● Your objective
Gather every line of the items below that contains the string "Viewport", matching its case exactly, and copy each such line in full.

● Data for processing
#####

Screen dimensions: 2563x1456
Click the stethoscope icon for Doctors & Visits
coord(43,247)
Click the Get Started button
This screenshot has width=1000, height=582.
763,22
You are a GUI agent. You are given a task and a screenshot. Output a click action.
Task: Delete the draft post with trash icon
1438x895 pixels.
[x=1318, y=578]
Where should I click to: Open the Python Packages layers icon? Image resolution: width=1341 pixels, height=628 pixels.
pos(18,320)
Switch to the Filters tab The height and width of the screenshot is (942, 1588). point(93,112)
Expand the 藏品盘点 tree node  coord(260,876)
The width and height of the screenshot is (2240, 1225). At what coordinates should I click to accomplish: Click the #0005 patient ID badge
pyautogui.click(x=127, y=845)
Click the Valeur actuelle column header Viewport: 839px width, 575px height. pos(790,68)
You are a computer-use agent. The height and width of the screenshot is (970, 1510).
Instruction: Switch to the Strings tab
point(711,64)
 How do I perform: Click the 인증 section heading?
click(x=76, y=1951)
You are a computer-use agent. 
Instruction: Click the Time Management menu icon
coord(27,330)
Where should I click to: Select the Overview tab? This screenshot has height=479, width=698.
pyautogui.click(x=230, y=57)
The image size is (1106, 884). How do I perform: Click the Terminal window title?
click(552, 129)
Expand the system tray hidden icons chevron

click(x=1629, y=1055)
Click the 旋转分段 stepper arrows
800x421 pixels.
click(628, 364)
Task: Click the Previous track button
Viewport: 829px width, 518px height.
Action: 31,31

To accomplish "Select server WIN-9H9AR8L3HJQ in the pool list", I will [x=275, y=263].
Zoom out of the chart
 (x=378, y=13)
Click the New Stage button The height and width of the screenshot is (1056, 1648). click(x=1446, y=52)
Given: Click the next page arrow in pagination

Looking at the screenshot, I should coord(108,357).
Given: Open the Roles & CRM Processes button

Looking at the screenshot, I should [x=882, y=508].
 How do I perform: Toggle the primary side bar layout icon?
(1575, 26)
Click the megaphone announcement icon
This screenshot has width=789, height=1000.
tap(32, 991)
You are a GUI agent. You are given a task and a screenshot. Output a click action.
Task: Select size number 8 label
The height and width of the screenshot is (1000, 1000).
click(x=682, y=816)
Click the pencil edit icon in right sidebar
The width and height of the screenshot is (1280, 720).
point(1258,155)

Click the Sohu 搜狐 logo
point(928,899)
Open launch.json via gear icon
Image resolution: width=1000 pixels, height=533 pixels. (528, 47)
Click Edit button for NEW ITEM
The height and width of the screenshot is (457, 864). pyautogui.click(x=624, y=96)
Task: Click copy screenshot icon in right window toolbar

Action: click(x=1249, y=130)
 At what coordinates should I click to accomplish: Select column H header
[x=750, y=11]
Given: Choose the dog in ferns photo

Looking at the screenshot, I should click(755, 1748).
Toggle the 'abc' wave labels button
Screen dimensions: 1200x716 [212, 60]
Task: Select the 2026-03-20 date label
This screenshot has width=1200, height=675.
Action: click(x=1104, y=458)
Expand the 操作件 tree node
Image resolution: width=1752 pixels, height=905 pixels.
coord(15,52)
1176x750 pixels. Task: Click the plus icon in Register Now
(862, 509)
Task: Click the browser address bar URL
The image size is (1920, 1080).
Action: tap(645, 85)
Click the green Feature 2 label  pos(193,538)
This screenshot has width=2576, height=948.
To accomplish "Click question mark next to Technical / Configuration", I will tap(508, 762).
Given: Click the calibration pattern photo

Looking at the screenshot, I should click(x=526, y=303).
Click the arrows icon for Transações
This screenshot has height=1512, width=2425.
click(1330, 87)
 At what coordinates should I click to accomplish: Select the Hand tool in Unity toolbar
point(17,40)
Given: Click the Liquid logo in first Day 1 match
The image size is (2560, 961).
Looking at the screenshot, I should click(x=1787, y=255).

#####

● Result of the task
Click the Valeur actuelle column header Viewport: 839px width, 575px height. pos(790,68)
Viewport: 829px width, 518px height.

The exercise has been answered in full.